Posterior lumbar interbody fusion for dysplastic lumbar spondylolisthesis with high-grade slippage in two adolescent siblings: two case reports

Lumbar spondylolisthesis is reported to present with a familiar pattern, with the dysplastic type of spondylolysis being minor but more hereditary than the isthmic type. Siblings presenting during adolescence with neurological symptoms owing to high-grade dysplastic-type spondylolisthesis are rare.

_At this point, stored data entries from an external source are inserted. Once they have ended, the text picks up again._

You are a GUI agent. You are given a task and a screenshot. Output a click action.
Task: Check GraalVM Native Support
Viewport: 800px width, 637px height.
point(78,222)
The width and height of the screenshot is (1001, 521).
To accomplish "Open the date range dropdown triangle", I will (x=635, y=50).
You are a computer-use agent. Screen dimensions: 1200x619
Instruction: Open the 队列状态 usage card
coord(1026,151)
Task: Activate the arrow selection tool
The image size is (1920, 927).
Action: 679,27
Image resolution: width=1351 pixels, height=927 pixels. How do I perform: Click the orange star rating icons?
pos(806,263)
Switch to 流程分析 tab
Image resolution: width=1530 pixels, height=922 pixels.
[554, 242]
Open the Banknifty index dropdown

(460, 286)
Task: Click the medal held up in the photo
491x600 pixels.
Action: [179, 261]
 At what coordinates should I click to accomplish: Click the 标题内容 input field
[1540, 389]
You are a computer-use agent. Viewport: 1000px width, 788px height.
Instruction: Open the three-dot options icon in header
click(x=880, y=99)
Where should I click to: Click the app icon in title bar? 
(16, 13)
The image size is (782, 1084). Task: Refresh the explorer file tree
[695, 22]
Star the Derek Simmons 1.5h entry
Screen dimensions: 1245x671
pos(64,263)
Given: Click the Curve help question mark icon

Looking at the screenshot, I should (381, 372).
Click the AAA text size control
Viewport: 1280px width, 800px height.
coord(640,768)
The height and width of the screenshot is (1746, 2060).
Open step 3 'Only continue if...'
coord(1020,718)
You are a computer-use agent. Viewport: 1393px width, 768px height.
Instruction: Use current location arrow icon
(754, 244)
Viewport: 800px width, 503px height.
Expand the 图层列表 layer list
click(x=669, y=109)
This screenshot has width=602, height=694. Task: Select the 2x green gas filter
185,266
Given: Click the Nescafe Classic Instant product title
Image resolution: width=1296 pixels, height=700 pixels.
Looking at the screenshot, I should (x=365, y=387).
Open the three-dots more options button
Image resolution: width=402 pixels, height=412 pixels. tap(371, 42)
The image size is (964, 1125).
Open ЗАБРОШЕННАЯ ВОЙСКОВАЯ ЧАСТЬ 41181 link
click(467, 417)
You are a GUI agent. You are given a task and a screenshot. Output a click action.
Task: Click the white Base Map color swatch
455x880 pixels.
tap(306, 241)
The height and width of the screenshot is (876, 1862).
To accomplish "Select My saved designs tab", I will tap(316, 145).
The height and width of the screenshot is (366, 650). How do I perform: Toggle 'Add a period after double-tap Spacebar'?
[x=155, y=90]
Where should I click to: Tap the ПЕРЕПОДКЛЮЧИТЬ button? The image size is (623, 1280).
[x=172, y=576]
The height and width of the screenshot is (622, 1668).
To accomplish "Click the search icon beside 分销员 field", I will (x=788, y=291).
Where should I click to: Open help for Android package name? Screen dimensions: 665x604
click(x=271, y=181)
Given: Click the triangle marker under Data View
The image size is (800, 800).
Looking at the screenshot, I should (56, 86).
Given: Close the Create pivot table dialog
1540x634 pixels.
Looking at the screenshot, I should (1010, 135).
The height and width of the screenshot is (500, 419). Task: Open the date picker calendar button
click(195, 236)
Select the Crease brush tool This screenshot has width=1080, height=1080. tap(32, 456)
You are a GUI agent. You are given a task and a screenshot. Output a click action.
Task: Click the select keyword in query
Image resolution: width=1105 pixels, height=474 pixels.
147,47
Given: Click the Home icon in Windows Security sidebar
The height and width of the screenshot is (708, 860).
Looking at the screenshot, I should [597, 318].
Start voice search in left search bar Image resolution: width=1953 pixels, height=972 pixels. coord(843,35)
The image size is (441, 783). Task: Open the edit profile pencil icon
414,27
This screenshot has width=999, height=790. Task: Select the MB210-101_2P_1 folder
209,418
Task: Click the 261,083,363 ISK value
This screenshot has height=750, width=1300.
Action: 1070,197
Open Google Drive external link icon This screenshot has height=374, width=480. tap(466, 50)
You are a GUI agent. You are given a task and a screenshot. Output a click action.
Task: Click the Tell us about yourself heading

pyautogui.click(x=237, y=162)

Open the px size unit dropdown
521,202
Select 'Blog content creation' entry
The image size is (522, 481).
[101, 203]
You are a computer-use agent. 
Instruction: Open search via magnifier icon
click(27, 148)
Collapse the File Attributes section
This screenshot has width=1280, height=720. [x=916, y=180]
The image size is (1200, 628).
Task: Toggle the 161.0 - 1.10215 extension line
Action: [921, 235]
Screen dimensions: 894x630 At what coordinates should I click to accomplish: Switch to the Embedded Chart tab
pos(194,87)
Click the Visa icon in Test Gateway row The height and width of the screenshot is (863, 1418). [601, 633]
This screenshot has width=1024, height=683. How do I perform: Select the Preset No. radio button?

The older brother suffered from left leg pain and numbness and dysesthesia of the right posterior thigh and calf and could not walk without a crutch at the age of 15 years. He had canal stenosis with disc bulging and dysplastic bilateral facet joint at L5/S1. The L5 vertebral body was slipped anterior downward to S1, with a round-shaped S1 cranial endplate. We diagnosed dysplastic-type spondylolisthesis and performed posterior lumbar interbody fusion at L5/S with mild reduction and sublaminar wiring at L4/5. The younger brother had no neurological symptoms at age 14 years but suffered from bilateral lower leg numbness at age 18 years. He had canal stenosis with disc bulging at L4/5 and L5/S1 and dysplastic bilateral facet joint at L5/S1 with right pars defect. The L5 vertebral body was vertically displaced anterior to the S1 vertebral body, with an S1 round-shaped cranial endplate. We diagnosed dysplastic-type spondylolisthesis, and posterior lumbar interbody fusion at L4/5 and L5/S with reduction was performed. Their neurological symptoms of the lower legs disappeared, and interbody bone fusion was obtained.

The surgical technique for high-grade dysplastic spondylolisthesis remains controversial in terms of in situ fusion versus reduction. We recommend that surgery be performed promptly at the end of bone maturation because neurological symptoms often appear at the end of bone maturation. Because high-grade slips are rare but siblings may be present, the sibling should also be screened when dysplastic spondylolisthesis is detected.